The docile “sea cow,” is normally found in the warm waters of Florida and is a rare sight so far north.
WBOC television says the 7-foot animal surfaced at the Summit North Marina in Bear, near Delaware City. The news station says there was a third sighting earlier this month near Ocean City, Md. “Officials say they are not sure if each sighting is of the same manatee, or if there are several of them in the area.”
Cpl. John McDerby of the Delaware Division of Fish and Wildlife is warning boaters to be on the lookout for the animal in the C&D Canal. Boat propeller strikes are the major cause of manatee deaths in the animal’s native waters in Florida, he says.
According to The Baltimore Sun:
“Manatees sometimes migrate up the East Coast during the warmer winter months, [National Aquarium] officials said. The sea grasses found in the Chesapeake Bay are an ideal food.
“While most manatees do not venture as far north as Maryland, the sighting is not without precedent.”
The (Delaware) News Journal quotes McDerby as saying that while a manatee was seen in the Indian River inlet just last year, that he can’t remember ever hearing of one in the Chesapeake & Delaware Canal.
“It’s something you don’t see every day,” McDerby was quoted by the newspaper as saying.
Speaking with NPR, McDerby said he really doesn’t know why the manatee has traveled so far north. He says it’s “most likely” that the animal seen in the C&D and the one spotted farther south earlier in the week “are the same animal.”
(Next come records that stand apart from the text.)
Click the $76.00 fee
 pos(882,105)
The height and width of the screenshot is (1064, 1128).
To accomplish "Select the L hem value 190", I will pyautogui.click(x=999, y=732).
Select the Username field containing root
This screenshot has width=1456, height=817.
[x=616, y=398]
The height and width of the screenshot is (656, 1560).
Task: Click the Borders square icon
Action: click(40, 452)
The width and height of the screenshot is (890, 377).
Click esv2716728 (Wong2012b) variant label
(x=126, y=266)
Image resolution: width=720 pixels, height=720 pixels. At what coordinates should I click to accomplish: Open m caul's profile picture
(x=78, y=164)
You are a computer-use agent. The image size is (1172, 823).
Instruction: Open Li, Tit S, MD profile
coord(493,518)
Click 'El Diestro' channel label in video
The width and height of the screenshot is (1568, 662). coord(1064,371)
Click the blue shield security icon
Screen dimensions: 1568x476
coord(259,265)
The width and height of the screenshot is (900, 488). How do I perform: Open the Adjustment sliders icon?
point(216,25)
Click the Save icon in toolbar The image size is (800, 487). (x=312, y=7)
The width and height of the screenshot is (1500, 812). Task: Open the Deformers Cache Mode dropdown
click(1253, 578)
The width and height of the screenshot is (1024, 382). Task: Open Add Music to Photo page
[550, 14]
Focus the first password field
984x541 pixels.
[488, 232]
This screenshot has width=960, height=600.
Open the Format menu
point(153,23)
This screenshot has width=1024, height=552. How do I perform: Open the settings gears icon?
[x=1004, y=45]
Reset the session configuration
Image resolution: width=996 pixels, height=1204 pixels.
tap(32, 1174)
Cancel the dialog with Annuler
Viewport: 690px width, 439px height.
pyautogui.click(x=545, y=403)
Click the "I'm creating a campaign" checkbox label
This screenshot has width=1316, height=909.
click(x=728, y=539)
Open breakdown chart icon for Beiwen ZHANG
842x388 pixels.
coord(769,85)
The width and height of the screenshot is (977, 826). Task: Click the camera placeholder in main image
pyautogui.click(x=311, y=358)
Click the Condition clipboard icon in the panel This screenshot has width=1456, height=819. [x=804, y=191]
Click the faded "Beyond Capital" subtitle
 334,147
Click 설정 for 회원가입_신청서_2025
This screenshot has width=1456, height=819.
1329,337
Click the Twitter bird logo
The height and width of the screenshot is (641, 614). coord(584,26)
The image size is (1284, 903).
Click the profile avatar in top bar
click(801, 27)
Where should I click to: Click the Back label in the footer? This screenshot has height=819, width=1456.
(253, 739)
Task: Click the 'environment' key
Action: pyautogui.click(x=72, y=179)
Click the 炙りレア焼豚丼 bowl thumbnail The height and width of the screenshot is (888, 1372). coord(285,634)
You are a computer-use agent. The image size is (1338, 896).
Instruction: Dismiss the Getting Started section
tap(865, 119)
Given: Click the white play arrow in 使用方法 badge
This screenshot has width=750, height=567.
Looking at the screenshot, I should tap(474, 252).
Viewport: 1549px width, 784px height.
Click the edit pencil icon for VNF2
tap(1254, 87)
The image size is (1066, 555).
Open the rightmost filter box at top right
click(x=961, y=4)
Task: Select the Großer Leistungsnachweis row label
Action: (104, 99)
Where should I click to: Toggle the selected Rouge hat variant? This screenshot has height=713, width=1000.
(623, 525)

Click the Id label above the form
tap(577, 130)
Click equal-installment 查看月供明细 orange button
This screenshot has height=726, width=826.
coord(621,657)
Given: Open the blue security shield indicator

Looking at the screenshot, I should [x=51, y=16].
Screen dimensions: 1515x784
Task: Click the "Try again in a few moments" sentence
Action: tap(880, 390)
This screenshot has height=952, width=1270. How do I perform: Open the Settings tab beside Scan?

In years past, a male manatee nicknamed “Chessie” was apparently a semi-regular visitor to the Chesapeake Bay. A 2011 Baltimore Sun article reported on a visit from Chessie and noted at the time that the manatee had visited the bay “at least twice over the past 17 years.”
While it’s possible that one or more of the latest sightings might represent a return of Chessie, it seems unlikely.
That animal had distinct markings — scars from a boat prop. And although manatees can live up to 40 years, the average life span in the wild is more commonly between eight and 11 years. According to the 2011 Sun story, Chessie made his first appearance in the bay in 1994 at age 5 and at the time the article was written had lived “well beyond [the] average.”